Investigators Speculation: Was SA Cricket Star Murdered?

" A Lot Of People Wanted Hansie Cronje Dead"

Was it what it seems to be on first glance, an "innocent" air crash involving a cargo plane in which Cronje was a passenger? Or was it something more sinister, the stuff that Agatha Christie tales are made of? An investigator for South Africa's Civil Aviation Authority says Cronje, who left cricket in disgrace after his involvement in a game-fixing scandal, may have been murdered. If so, then it was a triple-homicide. Both pilots on board the cargo plane were also killed when it went down on May 30, 2002.

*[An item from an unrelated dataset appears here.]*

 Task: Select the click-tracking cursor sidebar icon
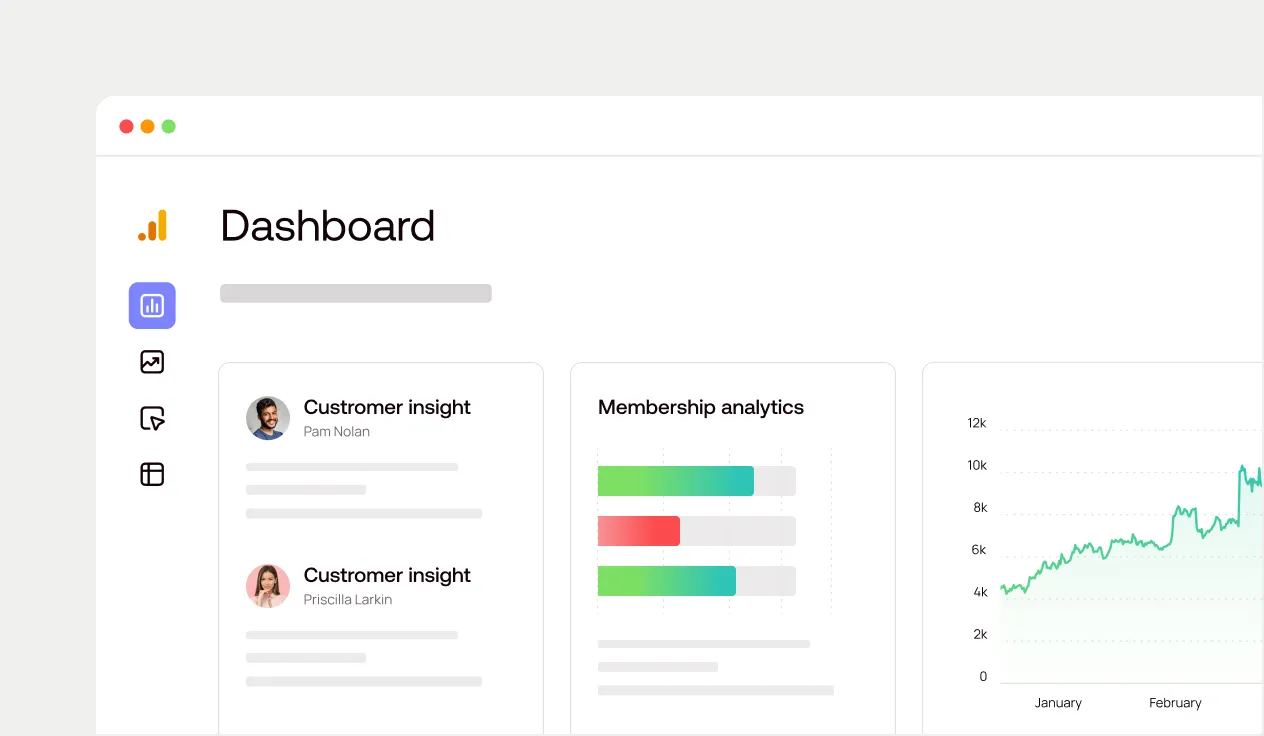(x=152, y=418)
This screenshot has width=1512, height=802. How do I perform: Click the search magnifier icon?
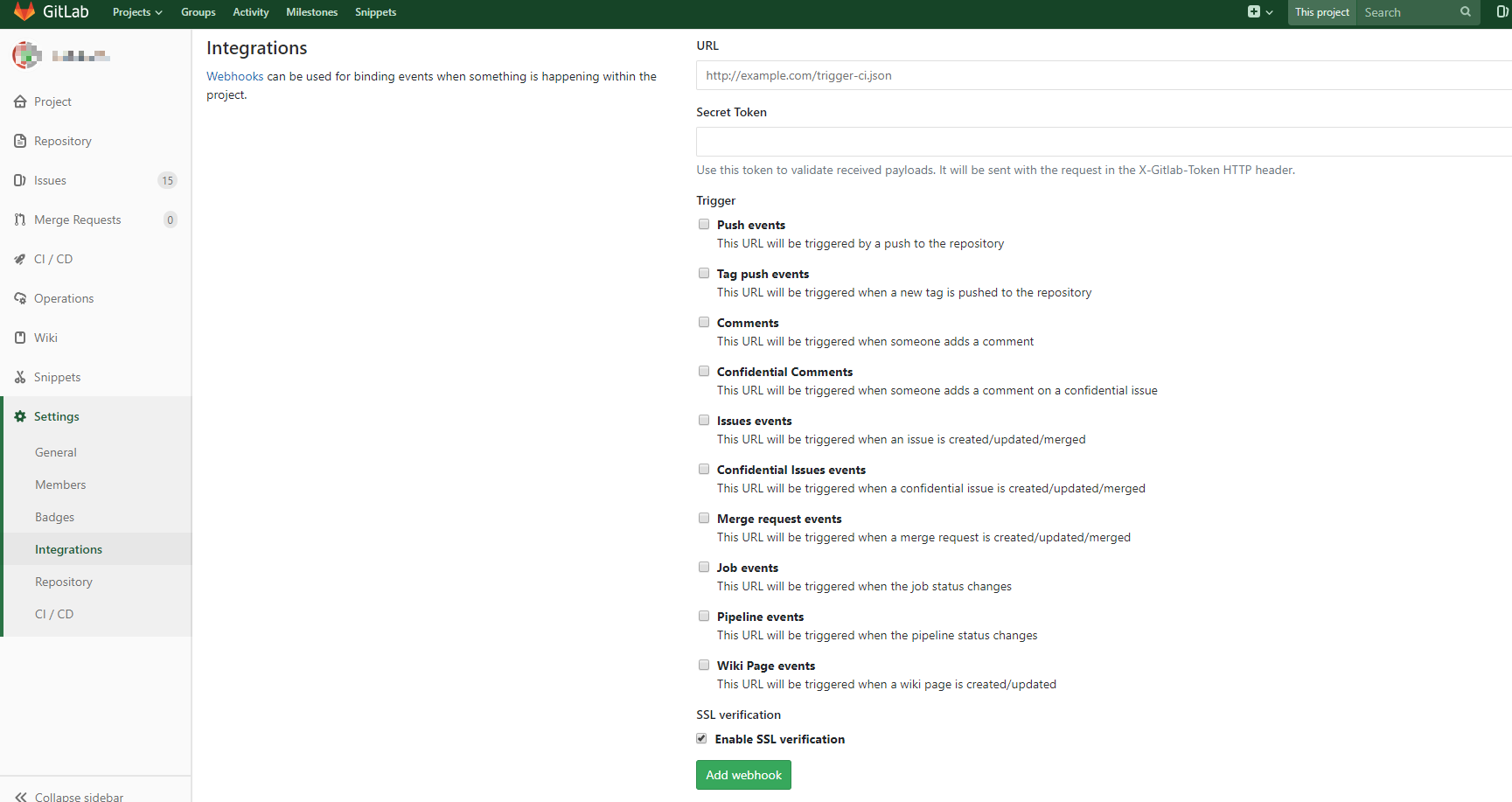tap(1466, 12)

"A lot of people wanted Cronje dead," one investigator close to the case told Observer Sports Monthly. "They feared he would one day tell the full truth, and then many more would be implicated. I know people who have looked closely into what happened but who were warned off by threatening phone calls. They're scared of getting a bullet in the head. I understand that police have found evidence of sabotage, but they're reluctant to go public on this. The full cost of a follow-up investigation would be too great in a country that is already riven by crime. It suits the police to have a closed case."

Wow.

South African papers report Cronje had a tight relationship with an airline called AirQuarius. "Our crew stayed at his house – we rented it from him," the airline's chief executive Gavin Branson told the Observer. "The pilots used to play golf with Hansie at Fancourt (the estate he lived on). Hansie didn't pay to fly with us – that route was not a revenue-paying one for us as far as passengers were concerned." When, on May 30, 2002, Cronje missed a charter flight, he hopped on board an AirQuarius aircraft. The plane crashed, killing all three on board.

"There are a lot of unknowns about what happened," said Branson. "I think it will be a long time before the Civil Aviation Authority report comes out. I have a million questions that I haven't even started asking yet. We'd been flying that route daily and in far worse weather without experiencing even a hint of trouble."

According to the Observer, the CAA report may take longer to be published than normal especially if it is found that there are grounds to support rumours that George airport's navigational aids – which failed – had been sabotaged.